Concentration values below assay limits

From S=Maier%C=US%G=Gary%I=A%O=ELFSANOFI%OU1=PA01%ELF21@mcimail.com Tue May 20 12:33:16 1997 Subject: Concentration values below assay limits Hello, I was wondering what type of approaches you may use in including or deleting sample concentrations that are below assay quantitation limits. In my particular case approximately 20-25% of the total number of concentration time points in my data set are below assay limits. The details of the study are: 1. 5 dose levels and 8 subjects per dose. 2. Each dose is administered orally over a 5 day period with 4 samples collected on each day (trough, 8,12,16) and a washout to 72 hours on the last study day 3. retrospective analysis I look forward towards reading individual comments Gary Maier Sanofi Pharmaceuticals

From lewis@c255.ucsf.edu Tue May 20 16:32:53 1997 Subject: Re: Concentration values below assay limits I have the feeling this has been discussed before... Briefly, BQL values can convey information, especially if they occur rather isolated in time (that is, there are no above QL levels "nearby"), and should then be included in the data analysis. While the very best way to do so is not yet known, here is a way that works pretty well: 1. Use an error model that has an additive and proportional component; e.g., Y = F + F*EPS(1) + EPS(2) 2. Fix var(eps(2)) to .25*QL**2. Say QL is .5 mcg/ml, then use, e.g., $SIGMA .04 .0625 FIX 3. Record BQL values as QL/2; i.e., for the above example as .25.

Your instructions:
Copy the thread on concentration values below assay limits from "From lewis@c255.ucsf.edu Tue" up to and including "example as .25.". The lines that come next are from a different source than the thread.

Raw data:
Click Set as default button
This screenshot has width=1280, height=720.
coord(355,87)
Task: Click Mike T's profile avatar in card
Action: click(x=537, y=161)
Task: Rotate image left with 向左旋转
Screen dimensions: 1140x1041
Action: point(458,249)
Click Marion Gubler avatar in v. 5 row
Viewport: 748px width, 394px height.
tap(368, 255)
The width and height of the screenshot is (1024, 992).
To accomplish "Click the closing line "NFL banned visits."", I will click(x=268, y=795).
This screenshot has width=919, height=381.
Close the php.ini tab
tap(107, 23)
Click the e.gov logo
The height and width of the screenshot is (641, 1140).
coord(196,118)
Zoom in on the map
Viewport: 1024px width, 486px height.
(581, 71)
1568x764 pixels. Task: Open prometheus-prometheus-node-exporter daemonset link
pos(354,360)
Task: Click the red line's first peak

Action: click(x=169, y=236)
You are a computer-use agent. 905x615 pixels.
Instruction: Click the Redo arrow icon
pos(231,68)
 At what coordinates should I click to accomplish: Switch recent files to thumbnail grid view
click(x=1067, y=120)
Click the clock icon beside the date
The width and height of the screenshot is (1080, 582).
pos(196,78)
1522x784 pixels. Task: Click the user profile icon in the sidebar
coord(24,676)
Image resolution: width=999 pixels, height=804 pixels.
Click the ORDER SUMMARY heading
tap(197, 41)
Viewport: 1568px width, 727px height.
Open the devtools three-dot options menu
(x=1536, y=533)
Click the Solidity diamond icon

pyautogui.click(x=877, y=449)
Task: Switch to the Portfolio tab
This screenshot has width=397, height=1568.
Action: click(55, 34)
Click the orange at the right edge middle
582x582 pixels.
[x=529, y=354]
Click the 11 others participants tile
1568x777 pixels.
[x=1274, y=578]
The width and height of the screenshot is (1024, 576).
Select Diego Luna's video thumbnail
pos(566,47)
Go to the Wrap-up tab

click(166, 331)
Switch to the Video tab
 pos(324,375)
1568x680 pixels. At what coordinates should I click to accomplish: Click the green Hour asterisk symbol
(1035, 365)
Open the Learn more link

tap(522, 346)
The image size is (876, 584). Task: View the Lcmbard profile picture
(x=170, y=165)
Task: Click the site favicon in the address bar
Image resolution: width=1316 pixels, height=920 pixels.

Result of this task:
From lewis@c255.ucsf.edu Tue May 20 16:32:53 1997 Subject: Re: Concentration values below assay limits I have the feeling this has been discussed before... Briefly, BQL values can convey information, especially if they occur rather isolated in time (that is, there are no above QL levels "nearby"), and should then be included in the data analysis. While the very best way to do so is not yet known, here is a way that works pretty well: 1. Use an error model that has an additive and proportional component; e.g., Y = F + F*EPS(1) + EPS(2) 2. Fix var(eps(2)) to .25*QL**2. Say QL is .5 mcg/ml, then use, e.g., $SIGMA .04 .0625 FIX 3. Record BQL values as QL/2; i.e., for the above example as .25.